Information provided.
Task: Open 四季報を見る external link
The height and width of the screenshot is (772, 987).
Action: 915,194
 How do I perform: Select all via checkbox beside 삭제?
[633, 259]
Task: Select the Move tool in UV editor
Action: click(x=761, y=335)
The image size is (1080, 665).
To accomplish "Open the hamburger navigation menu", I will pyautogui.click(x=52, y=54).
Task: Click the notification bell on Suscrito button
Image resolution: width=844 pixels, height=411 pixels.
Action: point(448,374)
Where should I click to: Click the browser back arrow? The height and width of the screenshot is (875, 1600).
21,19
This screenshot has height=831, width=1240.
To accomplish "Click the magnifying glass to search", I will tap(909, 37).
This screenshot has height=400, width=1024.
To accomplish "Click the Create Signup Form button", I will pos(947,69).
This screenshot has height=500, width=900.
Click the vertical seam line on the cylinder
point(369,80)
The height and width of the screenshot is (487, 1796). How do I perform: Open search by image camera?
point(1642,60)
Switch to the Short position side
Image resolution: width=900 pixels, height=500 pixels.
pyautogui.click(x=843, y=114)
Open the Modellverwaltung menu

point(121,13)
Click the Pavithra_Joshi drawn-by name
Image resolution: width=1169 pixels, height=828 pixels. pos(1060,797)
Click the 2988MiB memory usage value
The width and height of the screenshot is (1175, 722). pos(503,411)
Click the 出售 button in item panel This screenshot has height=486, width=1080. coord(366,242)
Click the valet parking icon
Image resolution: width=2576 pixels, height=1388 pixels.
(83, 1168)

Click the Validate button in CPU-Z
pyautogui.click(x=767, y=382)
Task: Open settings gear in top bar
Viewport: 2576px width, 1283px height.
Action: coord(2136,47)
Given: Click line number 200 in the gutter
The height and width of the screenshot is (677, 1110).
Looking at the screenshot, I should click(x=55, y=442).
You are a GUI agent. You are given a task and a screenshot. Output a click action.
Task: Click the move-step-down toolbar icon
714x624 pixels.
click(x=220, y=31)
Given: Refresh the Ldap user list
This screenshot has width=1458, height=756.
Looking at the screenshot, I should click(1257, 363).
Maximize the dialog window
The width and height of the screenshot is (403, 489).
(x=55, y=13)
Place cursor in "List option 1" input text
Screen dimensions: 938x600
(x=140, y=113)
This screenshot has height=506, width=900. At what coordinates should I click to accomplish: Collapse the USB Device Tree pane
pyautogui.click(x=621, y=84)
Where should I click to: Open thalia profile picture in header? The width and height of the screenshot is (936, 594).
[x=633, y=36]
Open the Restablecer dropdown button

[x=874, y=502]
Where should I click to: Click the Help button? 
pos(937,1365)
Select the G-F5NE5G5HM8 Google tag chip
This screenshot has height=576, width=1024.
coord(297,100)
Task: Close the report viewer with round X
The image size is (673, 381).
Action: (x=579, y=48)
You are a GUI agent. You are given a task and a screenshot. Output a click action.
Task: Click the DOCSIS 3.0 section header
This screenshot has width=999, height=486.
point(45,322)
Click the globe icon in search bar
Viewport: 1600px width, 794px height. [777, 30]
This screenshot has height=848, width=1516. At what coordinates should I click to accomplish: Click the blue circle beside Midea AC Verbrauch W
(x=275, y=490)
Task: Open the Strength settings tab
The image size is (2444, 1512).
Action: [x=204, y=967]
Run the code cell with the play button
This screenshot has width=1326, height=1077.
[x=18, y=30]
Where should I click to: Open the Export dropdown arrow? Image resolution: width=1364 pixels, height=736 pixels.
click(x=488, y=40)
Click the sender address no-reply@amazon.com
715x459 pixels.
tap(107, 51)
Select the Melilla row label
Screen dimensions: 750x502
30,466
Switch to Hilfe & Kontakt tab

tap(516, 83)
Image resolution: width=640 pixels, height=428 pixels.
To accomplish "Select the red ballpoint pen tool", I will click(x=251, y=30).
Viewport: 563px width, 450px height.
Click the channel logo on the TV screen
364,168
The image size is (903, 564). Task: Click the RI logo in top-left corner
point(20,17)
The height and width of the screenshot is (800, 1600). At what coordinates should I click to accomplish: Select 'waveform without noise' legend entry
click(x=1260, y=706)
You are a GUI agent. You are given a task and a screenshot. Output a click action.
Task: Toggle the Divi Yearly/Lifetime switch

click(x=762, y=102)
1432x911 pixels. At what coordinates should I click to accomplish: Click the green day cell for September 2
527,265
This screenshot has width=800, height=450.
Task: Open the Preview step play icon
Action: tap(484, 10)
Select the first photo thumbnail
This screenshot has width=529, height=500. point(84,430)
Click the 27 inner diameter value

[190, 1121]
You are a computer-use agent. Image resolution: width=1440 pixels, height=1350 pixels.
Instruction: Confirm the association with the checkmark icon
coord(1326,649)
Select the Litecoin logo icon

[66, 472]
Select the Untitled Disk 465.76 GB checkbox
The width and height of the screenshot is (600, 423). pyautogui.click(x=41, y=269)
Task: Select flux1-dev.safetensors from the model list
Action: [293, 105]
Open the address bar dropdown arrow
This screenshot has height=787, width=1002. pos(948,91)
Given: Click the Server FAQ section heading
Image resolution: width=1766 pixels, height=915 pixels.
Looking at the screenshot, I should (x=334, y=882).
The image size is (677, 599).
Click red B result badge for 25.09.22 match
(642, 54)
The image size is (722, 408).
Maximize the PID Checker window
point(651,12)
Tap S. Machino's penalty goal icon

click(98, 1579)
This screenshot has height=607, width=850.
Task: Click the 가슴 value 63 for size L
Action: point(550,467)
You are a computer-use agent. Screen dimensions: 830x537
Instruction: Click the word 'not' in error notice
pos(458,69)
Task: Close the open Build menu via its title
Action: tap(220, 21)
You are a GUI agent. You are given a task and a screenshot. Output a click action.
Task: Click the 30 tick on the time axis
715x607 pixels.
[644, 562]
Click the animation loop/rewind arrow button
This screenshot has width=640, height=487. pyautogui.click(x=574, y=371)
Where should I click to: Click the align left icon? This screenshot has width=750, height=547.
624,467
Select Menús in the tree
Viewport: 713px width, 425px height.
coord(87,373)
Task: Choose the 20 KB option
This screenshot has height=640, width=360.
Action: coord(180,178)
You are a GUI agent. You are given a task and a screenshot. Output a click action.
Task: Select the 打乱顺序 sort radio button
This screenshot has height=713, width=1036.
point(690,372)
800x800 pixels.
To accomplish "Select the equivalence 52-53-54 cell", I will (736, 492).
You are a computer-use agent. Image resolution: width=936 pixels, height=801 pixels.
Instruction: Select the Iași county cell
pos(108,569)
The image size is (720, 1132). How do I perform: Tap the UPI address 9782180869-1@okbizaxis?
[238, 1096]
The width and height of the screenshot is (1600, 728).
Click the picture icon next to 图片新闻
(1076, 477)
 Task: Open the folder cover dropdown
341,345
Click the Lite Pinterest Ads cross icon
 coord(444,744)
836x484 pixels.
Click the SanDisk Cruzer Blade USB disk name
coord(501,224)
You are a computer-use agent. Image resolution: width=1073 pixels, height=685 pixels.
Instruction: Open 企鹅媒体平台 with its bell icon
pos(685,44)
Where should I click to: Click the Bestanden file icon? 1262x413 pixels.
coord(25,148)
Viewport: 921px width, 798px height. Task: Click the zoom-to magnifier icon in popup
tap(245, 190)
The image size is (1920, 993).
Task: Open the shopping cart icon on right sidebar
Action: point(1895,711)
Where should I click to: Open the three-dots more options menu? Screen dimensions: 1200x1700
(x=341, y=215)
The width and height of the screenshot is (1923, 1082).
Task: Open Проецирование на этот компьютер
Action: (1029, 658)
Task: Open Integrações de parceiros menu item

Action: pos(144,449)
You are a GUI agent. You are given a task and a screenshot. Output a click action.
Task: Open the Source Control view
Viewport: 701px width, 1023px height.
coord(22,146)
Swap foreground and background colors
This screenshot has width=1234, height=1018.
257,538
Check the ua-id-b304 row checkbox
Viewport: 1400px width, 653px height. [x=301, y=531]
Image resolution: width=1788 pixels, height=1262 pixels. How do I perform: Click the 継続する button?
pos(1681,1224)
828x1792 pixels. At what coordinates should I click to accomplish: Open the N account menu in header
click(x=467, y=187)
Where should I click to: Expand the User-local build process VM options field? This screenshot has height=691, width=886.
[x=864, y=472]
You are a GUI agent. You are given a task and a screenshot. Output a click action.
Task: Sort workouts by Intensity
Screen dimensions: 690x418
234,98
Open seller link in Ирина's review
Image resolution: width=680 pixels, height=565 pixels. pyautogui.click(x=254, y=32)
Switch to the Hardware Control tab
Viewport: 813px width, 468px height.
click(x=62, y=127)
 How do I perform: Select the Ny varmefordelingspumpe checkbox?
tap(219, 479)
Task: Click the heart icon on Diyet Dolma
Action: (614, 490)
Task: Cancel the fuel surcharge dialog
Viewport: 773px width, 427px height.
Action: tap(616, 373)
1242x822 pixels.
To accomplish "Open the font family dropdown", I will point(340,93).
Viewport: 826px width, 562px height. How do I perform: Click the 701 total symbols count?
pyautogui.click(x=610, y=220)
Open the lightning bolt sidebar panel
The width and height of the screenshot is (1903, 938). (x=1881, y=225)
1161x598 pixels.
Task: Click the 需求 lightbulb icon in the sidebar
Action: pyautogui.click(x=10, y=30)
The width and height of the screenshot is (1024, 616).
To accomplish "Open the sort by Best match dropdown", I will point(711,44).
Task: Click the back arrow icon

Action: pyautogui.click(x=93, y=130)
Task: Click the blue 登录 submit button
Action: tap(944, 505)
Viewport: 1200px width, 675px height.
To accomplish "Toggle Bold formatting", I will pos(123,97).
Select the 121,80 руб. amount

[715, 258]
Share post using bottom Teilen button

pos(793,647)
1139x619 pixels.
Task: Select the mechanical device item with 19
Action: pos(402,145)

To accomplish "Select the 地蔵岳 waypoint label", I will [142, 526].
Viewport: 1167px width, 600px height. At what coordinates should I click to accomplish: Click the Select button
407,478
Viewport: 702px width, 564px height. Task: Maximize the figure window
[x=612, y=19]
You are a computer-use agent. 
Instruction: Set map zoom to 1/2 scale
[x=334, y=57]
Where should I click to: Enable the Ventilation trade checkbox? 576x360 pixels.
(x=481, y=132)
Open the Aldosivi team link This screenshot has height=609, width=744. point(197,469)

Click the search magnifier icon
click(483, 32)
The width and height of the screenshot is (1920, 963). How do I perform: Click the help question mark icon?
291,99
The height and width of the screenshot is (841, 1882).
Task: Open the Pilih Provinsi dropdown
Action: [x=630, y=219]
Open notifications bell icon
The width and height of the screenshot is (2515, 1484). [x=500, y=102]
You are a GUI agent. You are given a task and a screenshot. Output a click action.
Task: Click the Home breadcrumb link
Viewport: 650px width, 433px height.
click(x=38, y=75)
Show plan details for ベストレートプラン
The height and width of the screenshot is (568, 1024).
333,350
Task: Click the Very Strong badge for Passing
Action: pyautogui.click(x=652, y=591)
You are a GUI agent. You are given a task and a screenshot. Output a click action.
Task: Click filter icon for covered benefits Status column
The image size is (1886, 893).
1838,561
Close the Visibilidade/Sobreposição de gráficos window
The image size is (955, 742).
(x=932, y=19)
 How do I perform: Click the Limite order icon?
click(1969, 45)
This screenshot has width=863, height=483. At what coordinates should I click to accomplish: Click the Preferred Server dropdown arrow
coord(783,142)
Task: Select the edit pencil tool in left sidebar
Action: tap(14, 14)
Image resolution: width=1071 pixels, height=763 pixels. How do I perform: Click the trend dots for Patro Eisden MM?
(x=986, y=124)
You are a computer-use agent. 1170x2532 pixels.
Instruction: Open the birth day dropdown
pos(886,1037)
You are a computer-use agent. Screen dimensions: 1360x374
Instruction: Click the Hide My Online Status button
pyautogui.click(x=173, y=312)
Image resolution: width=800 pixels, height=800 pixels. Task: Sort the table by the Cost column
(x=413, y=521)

Exercise prompt.
Take from the entries every line that has the string "Control".

Exercise solution.
Task: Open the Source Control view
Switch to the Hardware Control tab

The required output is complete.